Re: Freeman. I guess technically he is right but it's kind of missing the broader point of he is a brown skinned people. That's really where prejudice lies. Not in lineage.
Obama isn't American's first black president, says the adorable, freckled-faced Morgan Freeman, who's obviously not black. Wonder if Michelle Obama would qualify as the first black president? How far back should we go? But ideologically he could make a point - both LBJ and Clinton would qualify as nearer to black than Obama.
jmac,
Cut it out, jmac. Everyone who's paying attention knows that William Jefferson Clinton was the first black president. We know because Toni Morrison told us so.
"Author Toni Morrison was the person who anointed Clinton FBP, saying, white skin notwithstanding, this is our first black president, blacker than any actual black person who could ever be elected in our children's lifetime. After all, Clinton displays almost every trope of blackness: single-parent household, born poor, working-class, saxophone-playing, McDonald's-and-junk-food-loving boy from Arkansas."
No, you just use non-sequitor statements to pursue your own demented agenda.
I blame your home-schooling for this flawed sense of reasoning.
paulejb- - With pride, I didn't vote with Democrats when the entire south was Democratic. They were a bunch of racist. It's the same reason I don't vote with the South today. You make me proud NOT to vote with the likes of you. Some of us care what kinds of fleas we get when we lay down with a dog.
jmac,
Rather lie down with dogs than a liberal. At least the dog won't try to pick my pocket.
So now you are listening to Toni Morrison for cultural advice. He he.
Next you'll be asking Limbaugh for women's issues.
You're hoot and a half.
Steve0T,
I always pay attention to liberal idiocies. You can never tell when they might be useful in destroying left winger's arguments.
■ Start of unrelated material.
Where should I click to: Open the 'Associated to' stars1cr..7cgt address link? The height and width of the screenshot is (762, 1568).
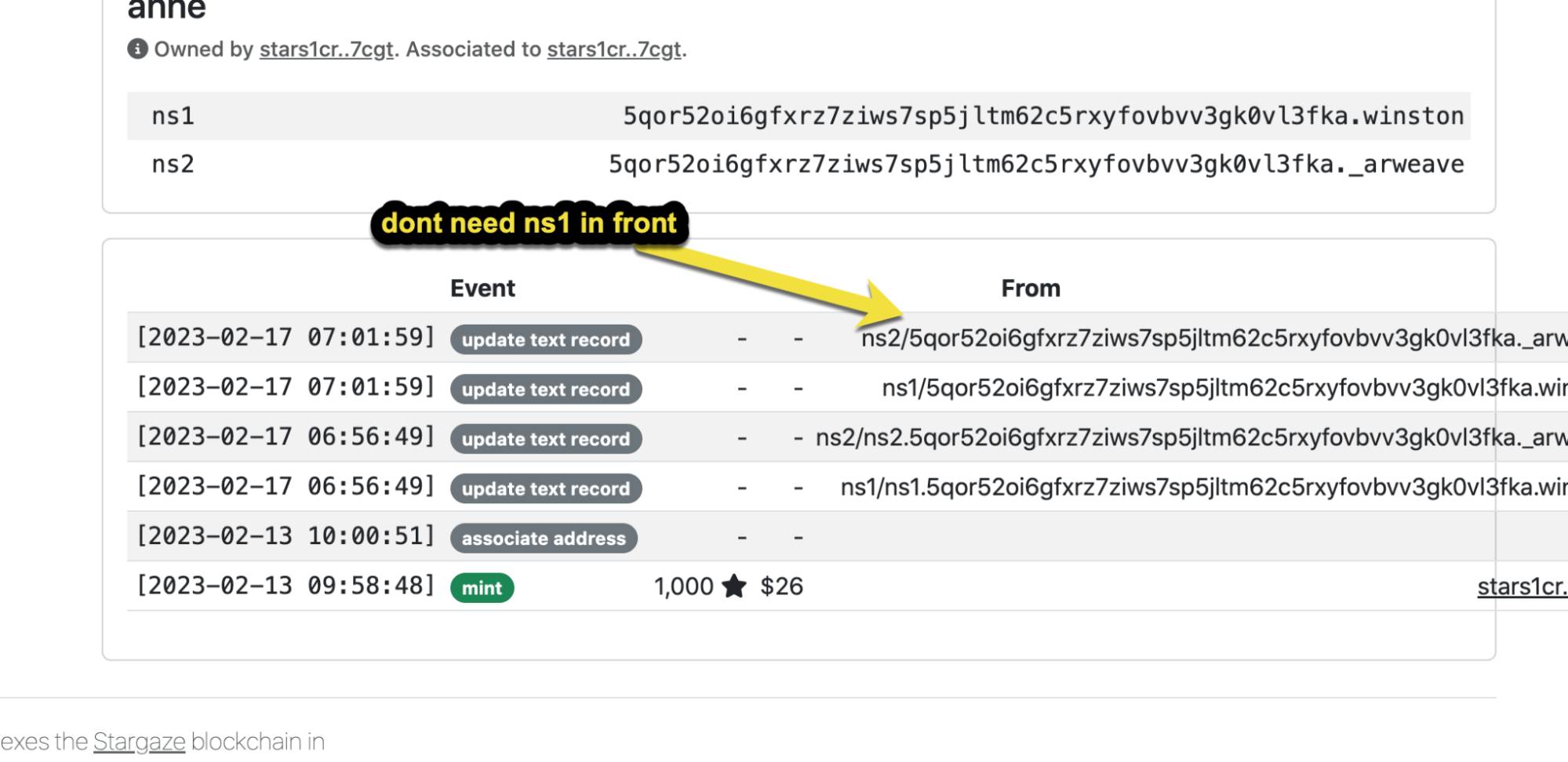click(613, 49)
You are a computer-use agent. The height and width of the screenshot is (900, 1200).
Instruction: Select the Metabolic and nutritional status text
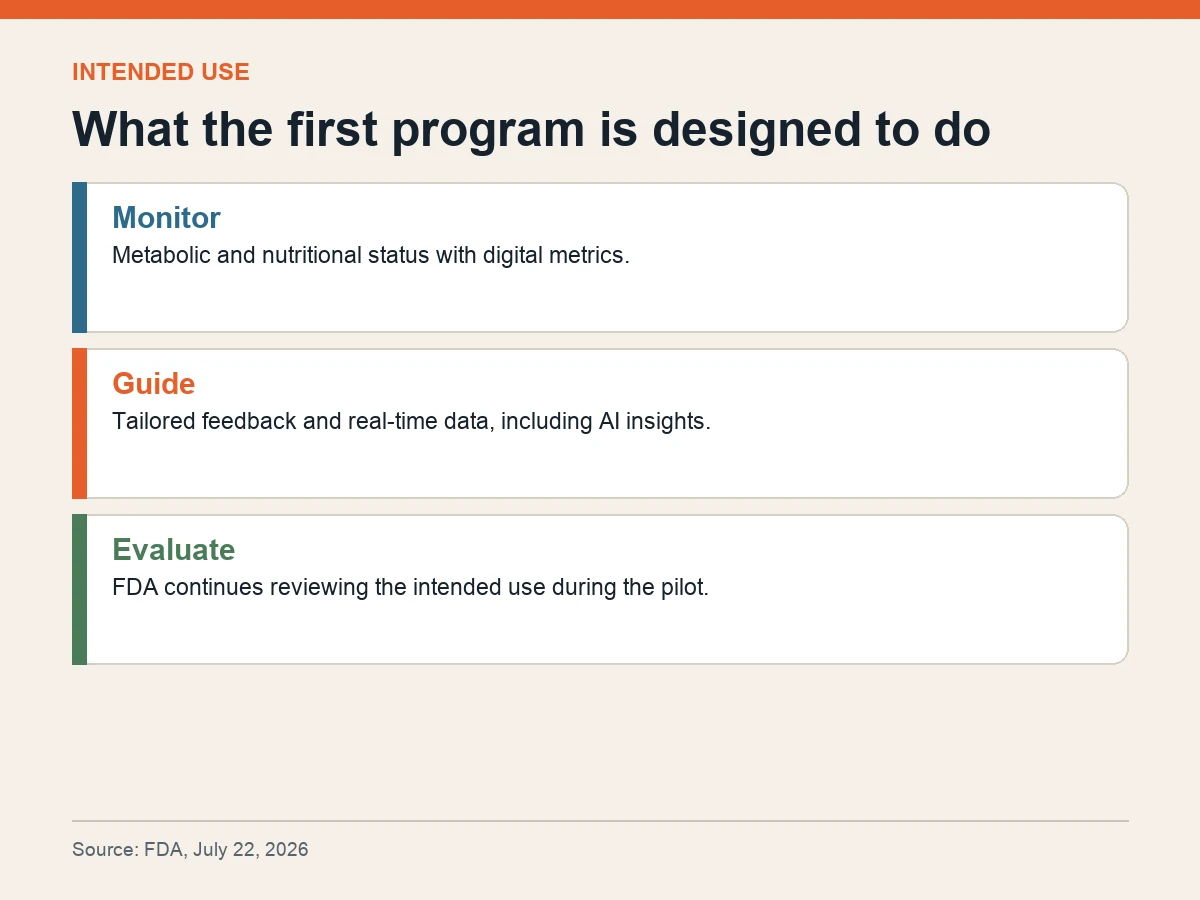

In defense of Morgan Freeman, President Obama is not the descendant of slaves and given his extraordinary background and a different and unique viewpoint. That said, I don't think it is about racial purity. Afterall, unless your parents arrived off the boat from Africa, no African American is "pure".
This is why I refer to 'black Americans' instead of 'African Americans'. My brother in law has worked for years charting the history of my wife's family and he's only gotten back to North Carolina in 1818.
My favorite headline on this particular story of Republican idiocy.
Republican Horrified to Discover that Christianity is Not the Only Religion
http://jezebel.com/5923898/rep...
Righties for you, low on legislation high on stupidity. Government is just another teet to suckle on while pretending they're doing gods work by dismantling government one stone after another.
But to reiterate what I wrote the other day - it's the voter stupid! She's not there because she knows how to make dead people vote - she's there because there are enough idiots that gave her the opportunity.
I'll kick in with the majority here.
I think you've just been voted off the intellectual island, 3x...
"As usual a really stupid comment."
I agree, 3x, she's a very foolish woman.
And thanks for contributing. You always add so much to the conversation. If it wasn't for you telling us we're all wrong all the time, we'd have to rely on facts.
Don't stress Mo. He's just having a fit cause his boy is going down in flames.
I didn't think BO was doing enough, but as the weeks go by, Romney keeps getting hit with more stuff.
Granted the SC wasn't exactly part of the BO plan - but Romney waiting a week to respond did help.
Which is why he tries to say nothing at all.
But he Nov is a long ways away to just keep your yap shut.
3x knows that. Hence his lashing out angrily.
3xfire3,
When are you going to learn that while most Conservatives are not stupid, most stupid people are conservative. (Present company definitely excluded)
3xfire3,
"Definitely brainwashed".
That must explain why 44% of people in Mississippi believe Obama is a Muslim.
If a true Marxist from the past could teleport to 2012 he would think he was in a cartoon and die laughing at all the Kenyan-born Marxist-in-Chief nonsense.